St. Jerome, in his high commendation of the noble matron, Fabiola, says of her: "that though she was the innocent party, for the unlawful act of marrying again, she did public penance." (In Epitaph. Fabiolæ.)

This universally received doctrine of the Catholic Church was confirmed in the general council of Trent. (Session xxiv. canon 6.)


10:08 Whether cheating or abusing, you have a case for leaving the person, you have no case for marrying someone else.

When it comes to the abuse, it's a question how grave it is, and when it comes to cheating, it's also a case on how much you tolerate or whether you are unfaithful yourself.

10:50 "a subjective law, that's not readily accessible to all people and that dishes out the worst possible punishment"

Were you trying to describe shrinks?

a) basically any diagnostic criterium is subjective, either because it's a matter of judgement, or because it becomes so when full application would be impossible and give the corps immediately bad reputation and trigger a hard blowback
b) how they work is not readily accessible (DSM-V is huge)
c) and being treated like you cannot make your own decisions, and often with medications that torment you, the rest of your life definitely is dishing out the worst possible punishment, in this life.
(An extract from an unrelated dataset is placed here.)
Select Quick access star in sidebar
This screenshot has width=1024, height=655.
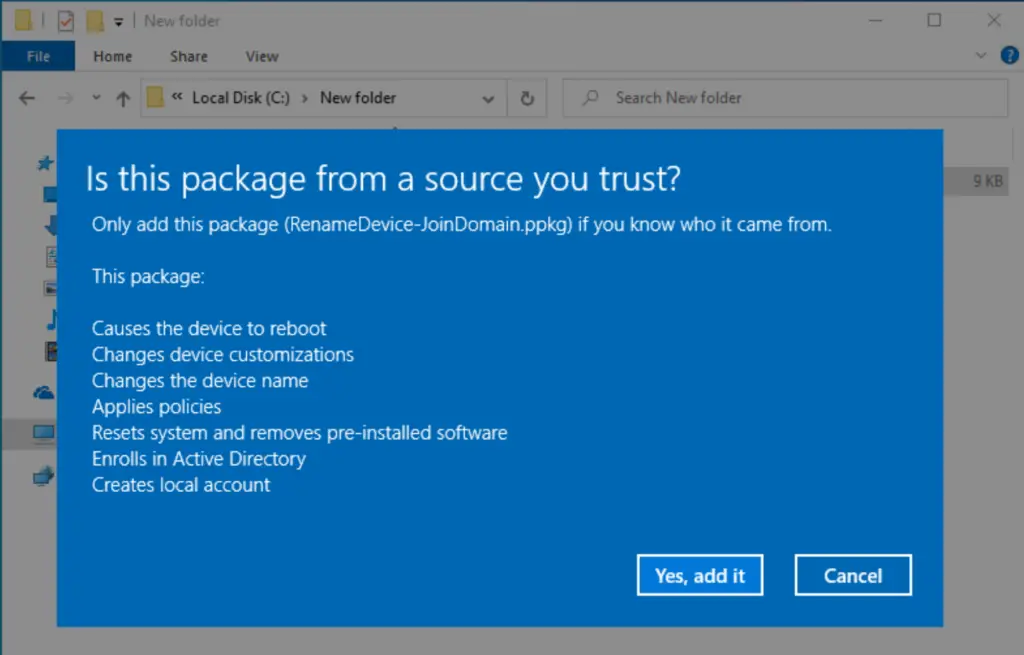tap(44, 162)
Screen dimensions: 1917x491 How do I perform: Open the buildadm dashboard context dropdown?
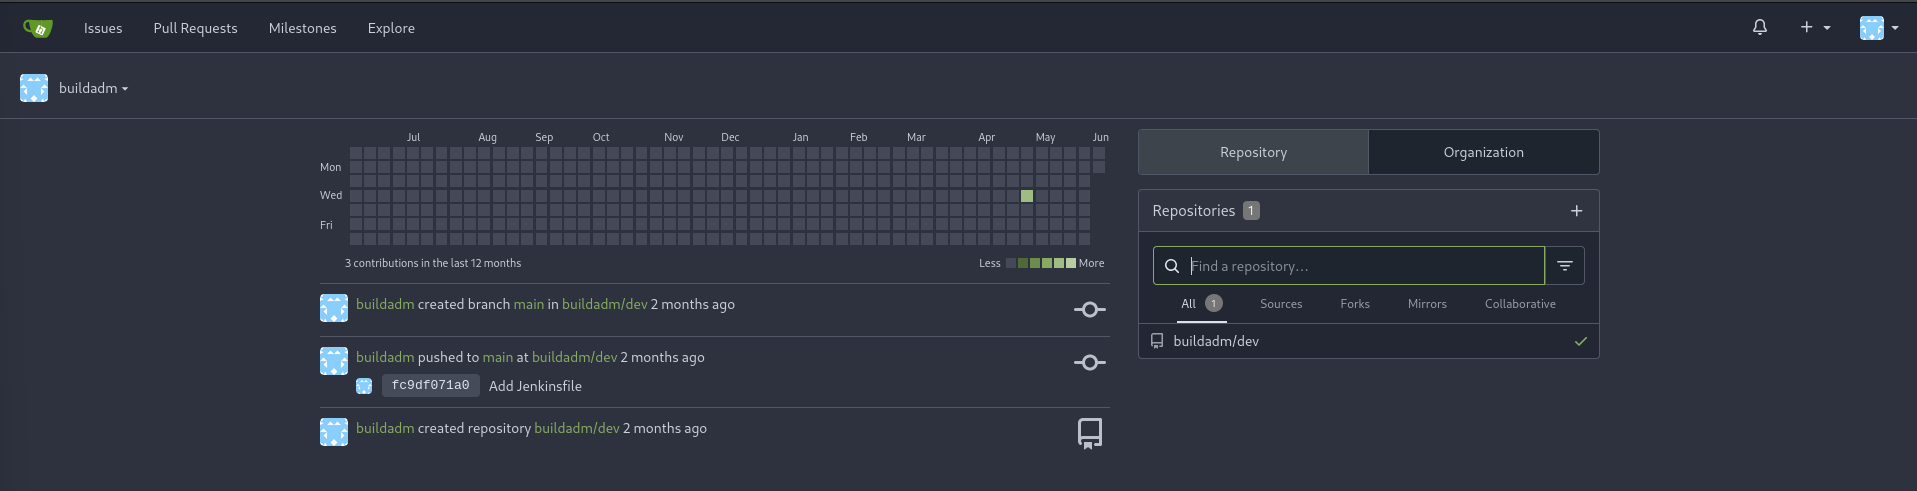click(x=93, y=88)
12:02 Not an excellent way of putting how Jesus redeemed us, no.

Sounds a bit like Calvin. If he'd ventured beyond his robber's nest in Geneva to for instance Rome, he might have paid for saying so on a bonfire.

Jesus paid the penalty of dying, due to Adam's sin, so He's the right to resurrect us, reverse the penalty.

But when it comes to damnation, what Jesus did was gaining the graces of forgiveness and the transforming grace for us, by offering a sacrifice way beyond what the insult to God's majesty was.

14:14 Jesus is not a random stranger.

Innocent, yes. Stranger, no, not to those who are saved.

14:32 The thing Jesus did carry for us, and with us, was dying.

Justice demands His rising from the dead, since He was innocent.

Then justice also demands we can be raised from the dead, it was us He died for, and His sacrifice is worth infinitely more, since it's God's sacrifice of Himself, to God.

So, He gains Resurrection for everyone, not just for Himself, as the case would have been had He been a man.

In the case of Damnation, He never was a standin in the first place, and those who pretend He was are classed as Heretics by the Catholic Church.

14:39 He already was God of the entire Universe before His Incarnation, and remained so.

15:17 First of all, the justice of Hell is not about what crime you committed, it's about whether you repented of a mortal sin before dying.

Between different damned, there is justice about what gravity the crime had, or mortals sins that aren't crimes in human justice.

Between different saved, there is justice about the reward, on how well you did penance, how well you loved God.

B U T the justice of someone being sentenced to Hell is:
  • he cannot be annihilated, because God refuses to punish him that much
  • he cannot change any more, since he decided to not change while he had an opportunity
  • he should not be sponging on God and better people for an illusion of the happiness he hasn't when he missed the real thing.